In [44]:
import os
import rasterio
import numpy as np
import pandas as pd
from sklearn.model_selection import train_test_split
from sklearn.metrics import r2_score, mean_squared_error, mean_absolute_error
from tensorflow.keras.models import Sequential
from tensorflow.keras.layers import Dense, Conv1D, Flatten, BatchNormalization, Dropout
from tensorflow.keras.optimizers import Adam

# Folder paths for spectral, texture, and height images
spectral_folder = r'C:\test_td\230714_msi_chip'
texture_folder = r'C:\test_td\230714_tex_chip'
height_folder = r'C:\test_td\230714_chm_chip'

# Load the Excel file that has corresponding chip names and true tiller density values
excel_file = r'C:\test_td\td_2023.xlsx'
df_tiller_density = pd.read_excel(excel_file)

# List all the chip image filenames from the spectral folder
chip_filenames = df_tiller_density['Chip_Name'].tolist()

# Prepare lists to store features and true tiller density values
input_features_list = []
true_tiller_densities = []

# Prepare a DataFrame to save the features
columns = ['Chip_Name', 'Blue', 'Green', 'Red', 'Red_Edge', 'NIR', 'NDVI', 'GNDVI', 'RVI_1', 'GCI', 'RGVI', 'DVI', 'SAVI', 'MSAVI', 'OSAVI', 'RDVI', 
          'TVI', 'TSAVI', 'PVI', 'SAVI_2', 'ATSAVI', 'NDWI', 'IKAW', 'SRPI', 'RVI_2', 'MCARI', 'MCARI_1', 'MCARI_2', 'MTVI_1', 'MTVI_2',
          'R_MCARI_MTVI2', 'EVI', 'DATT', 'DNCI', 'PSRI', 'SIPI', 'SPVI', 'TCARI', 'R_TCARI_OSAVI', 'RERI', 'NDRE', 'MTCI', 'EVI_2', 'RECI', 'NEXG',
          'NGRDI', 'ENDVI', 'ARI_2', 'CRI_2'] + \
          [f'Tex_{i+1}' for i in range(40)] + \
          ['Hmean', 'Hmedian', 'Hmin', 'Hmax', 'Hstd', 'Hp90', 'Hp93', 'Hp95', 'Hp98', 'Hp99']
features_df = pd.DataFrame(columns=columns)

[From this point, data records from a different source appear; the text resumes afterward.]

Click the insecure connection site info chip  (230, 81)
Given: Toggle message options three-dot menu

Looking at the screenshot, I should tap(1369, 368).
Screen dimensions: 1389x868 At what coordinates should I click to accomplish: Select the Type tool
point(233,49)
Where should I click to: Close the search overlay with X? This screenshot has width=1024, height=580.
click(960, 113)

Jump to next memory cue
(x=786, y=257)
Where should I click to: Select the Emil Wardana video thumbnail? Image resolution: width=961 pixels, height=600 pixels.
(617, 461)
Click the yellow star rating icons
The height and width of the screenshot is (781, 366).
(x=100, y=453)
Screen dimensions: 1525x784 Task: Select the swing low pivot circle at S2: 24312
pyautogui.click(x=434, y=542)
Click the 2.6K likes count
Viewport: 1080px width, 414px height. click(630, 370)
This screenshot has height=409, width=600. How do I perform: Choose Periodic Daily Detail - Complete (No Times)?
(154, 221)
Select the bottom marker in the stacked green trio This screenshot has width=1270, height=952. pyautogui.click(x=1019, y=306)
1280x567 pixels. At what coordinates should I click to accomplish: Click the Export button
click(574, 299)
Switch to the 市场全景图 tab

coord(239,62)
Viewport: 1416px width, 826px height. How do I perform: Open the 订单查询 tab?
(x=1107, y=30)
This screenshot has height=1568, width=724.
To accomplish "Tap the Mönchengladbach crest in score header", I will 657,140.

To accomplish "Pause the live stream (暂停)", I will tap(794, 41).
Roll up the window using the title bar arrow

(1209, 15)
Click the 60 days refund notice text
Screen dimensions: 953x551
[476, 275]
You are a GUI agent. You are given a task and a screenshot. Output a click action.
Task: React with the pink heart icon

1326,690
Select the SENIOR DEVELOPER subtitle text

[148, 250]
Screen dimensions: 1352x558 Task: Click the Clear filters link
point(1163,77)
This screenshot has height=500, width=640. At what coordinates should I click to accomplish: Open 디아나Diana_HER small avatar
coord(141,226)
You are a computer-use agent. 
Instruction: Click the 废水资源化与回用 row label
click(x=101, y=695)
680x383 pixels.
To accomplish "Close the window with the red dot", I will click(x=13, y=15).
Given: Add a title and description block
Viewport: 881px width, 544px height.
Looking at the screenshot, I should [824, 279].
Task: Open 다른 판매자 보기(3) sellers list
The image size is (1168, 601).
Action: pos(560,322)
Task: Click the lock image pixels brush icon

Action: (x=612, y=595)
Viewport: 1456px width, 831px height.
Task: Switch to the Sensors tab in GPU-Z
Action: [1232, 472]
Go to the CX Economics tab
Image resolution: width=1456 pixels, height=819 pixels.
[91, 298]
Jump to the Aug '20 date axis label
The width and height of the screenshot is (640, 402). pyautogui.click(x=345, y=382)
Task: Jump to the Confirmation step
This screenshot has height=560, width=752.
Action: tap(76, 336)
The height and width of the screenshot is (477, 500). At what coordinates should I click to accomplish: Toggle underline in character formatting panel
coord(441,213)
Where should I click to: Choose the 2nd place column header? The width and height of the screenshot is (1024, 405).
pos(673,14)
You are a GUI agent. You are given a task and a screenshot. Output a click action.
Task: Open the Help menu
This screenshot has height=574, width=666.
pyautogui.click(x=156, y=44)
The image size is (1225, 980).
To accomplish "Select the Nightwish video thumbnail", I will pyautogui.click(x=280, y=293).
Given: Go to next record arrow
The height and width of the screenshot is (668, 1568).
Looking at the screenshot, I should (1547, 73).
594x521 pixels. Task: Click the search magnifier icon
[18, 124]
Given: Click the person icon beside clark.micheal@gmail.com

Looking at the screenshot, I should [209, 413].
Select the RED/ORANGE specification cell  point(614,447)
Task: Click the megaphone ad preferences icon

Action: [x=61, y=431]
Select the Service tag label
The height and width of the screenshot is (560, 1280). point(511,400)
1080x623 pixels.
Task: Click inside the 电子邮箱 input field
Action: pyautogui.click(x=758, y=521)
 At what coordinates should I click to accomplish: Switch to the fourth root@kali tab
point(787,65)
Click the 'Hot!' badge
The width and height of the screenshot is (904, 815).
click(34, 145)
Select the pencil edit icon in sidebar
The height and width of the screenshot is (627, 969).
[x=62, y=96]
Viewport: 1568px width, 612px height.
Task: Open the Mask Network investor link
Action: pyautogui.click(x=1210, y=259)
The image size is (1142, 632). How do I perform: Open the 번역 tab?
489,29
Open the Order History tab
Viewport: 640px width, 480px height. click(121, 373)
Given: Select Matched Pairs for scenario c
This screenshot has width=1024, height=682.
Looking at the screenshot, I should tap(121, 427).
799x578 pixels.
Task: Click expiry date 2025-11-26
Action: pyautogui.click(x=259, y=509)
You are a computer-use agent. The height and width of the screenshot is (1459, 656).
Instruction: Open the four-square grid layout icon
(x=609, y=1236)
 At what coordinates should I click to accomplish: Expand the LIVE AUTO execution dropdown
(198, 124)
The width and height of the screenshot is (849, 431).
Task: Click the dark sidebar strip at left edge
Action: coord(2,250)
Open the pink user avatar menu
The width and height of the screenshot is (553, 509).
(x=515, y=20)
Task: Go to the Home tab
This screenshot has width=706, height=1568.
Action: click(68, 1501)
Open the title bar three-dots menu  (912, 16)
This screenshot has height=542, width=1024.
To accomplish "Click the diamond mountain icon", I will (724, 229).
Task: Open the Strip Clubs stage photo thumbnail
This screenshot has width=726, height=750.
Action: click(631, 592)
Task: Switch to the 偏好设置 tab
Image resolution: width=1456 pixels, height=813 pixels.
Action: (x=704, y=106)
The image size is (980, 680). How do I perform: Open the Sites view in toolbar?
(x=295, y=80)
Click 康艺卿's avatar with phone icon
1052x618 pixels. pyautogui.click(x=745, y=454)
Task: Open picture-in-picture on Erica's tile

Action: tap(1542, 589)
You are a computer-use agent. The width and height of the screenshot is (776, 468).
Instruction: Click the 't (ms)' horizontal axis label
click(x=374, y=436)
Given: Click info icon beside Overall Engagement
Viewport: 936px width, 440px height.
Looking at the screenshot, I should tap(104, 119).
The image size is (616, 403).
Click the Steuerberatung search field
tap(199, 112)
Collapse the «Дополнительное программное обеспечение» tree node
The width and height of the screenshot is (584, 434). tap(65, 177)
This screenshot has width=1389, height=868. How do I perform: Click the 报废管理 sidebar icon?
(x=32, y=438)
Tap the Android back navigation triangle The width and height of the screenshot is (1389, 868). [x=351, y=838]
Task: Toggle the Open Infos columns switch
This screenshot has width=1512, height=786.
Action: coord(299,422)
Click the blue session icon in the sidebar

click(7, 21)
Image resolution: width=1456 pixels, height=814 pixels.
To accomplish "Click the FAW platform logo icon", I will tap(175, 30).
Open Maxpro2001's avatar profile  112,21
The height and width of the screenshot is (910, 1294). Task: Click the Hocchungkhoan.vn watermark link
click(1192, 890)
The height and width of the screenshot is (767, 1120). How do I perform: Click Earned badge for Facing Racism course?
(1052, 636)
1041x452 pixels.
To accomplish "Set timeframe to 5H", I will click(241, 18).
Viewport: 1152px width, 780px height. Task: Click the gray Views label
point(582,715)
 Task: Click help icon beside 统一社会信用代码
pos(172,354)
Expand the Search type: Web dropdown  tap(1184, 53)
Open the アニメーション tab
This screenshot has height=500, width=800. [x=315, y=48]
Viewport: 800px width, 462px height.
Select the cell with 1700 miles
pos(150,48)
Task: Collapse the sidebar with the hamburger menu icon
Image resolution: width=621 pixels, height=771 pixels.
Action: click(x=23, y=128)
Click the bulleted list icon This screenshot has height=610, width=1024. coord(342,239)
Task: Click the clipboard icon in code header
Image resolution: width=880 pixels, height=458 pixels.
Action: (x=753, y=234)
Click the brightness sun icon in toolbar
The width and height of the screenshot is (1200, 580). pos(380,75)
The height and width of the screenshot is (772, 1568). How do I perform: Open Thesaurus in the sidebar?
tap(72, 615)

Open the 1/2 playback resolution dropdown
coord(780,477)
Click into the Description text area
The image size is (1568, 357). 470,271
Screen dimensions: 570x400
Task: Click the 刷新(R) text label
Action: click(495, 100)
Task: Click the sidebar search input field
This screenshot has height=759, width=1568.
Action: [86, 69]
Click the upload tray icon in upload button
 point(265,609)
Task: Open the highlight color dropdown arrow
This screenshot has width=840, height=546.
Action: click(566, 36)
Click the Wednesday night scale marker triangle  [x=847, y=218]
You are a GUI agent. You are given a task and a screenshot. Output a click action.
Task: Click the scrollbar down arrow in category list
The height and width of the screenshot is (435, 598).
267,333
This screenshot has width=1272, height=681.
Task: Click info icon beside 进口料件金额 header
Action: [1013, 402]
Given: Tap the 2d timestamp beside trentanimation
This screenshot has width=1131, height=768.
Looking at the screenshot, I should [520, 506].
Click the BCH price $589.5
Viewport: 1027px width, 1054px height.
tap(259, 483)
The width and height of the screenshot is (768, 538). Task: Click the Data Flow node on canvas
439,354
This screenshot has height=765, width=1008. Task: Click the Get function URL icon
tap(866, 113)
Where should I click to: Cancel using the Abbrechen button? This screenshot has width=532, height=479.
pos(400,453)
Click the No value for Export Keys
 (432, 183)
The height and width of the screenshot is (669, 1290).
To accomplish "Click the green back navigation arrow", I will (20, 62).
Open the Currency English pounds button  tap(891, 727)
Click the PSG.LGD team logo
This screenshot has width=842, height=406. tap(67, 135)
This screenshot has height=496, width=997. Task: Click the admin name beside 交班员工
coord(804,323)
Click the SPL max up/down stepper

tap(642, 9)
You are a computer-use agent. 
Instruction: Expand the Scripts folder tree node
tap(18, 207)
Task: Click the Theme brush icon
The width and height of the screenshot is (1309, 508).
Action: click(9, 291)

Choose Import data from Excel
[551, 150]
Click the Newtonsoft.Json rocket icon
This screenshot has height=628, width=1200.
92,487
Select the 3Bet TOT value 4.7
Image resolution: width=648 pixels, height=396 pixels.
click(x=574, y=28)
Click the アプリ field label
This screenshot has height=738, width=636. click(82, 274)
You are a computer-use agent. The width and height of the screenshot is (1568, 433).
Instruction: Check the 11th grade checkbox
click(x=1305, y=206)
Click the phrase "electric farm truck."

# Function to compute RMSE
def calculate_rmse(y_true, y_pred):
    return np.sqrt(mean_squared_error(y_true, y_pred))

# Function to compute NDVI from average NIR and Red band values
def calculate_ndvi(avg_nir, avg_red):
    return (avg_nir - avg_red) / (avg_nir + avg_red)
    
# Function to calculate NDVI (Normalized Difference Vegetation Index)
def calculate_ndvi(avg_nir, avg_red):
    return (avg_nir - avg_red) / (avg_nir + avg_red)

# Function to calculate GNDVI
def calculate_gndvi(avg_nir, avg_green):
    return (avg_nir - avg_green) / (avg_nir + avg_green)

# Function to calculate RVI_1
def calculate_rvi_1(avg_nir, avg_red):
    return avg_nir / avg_red

# Function to calculate GCI
def calculate_gci(avg_nir, avg_green):
    return (avg_nir / avg_green) - 1.0

# Function to calculate RGVI
def calculate_rgvi(avg_red, avg_green):
    return avg_red / avg_green

# Function to calculate DVI
def calculate_dvi(avg_nir, avg_red):
    return avg_nir - avg_red

# Function to calculate SAVI
def calculate_savi(avg_nir, avg_red):
    L = 0.5
    return ((avg_nir - avg_red) / (avg_nir + avg_red + L)) * (1.0 + L)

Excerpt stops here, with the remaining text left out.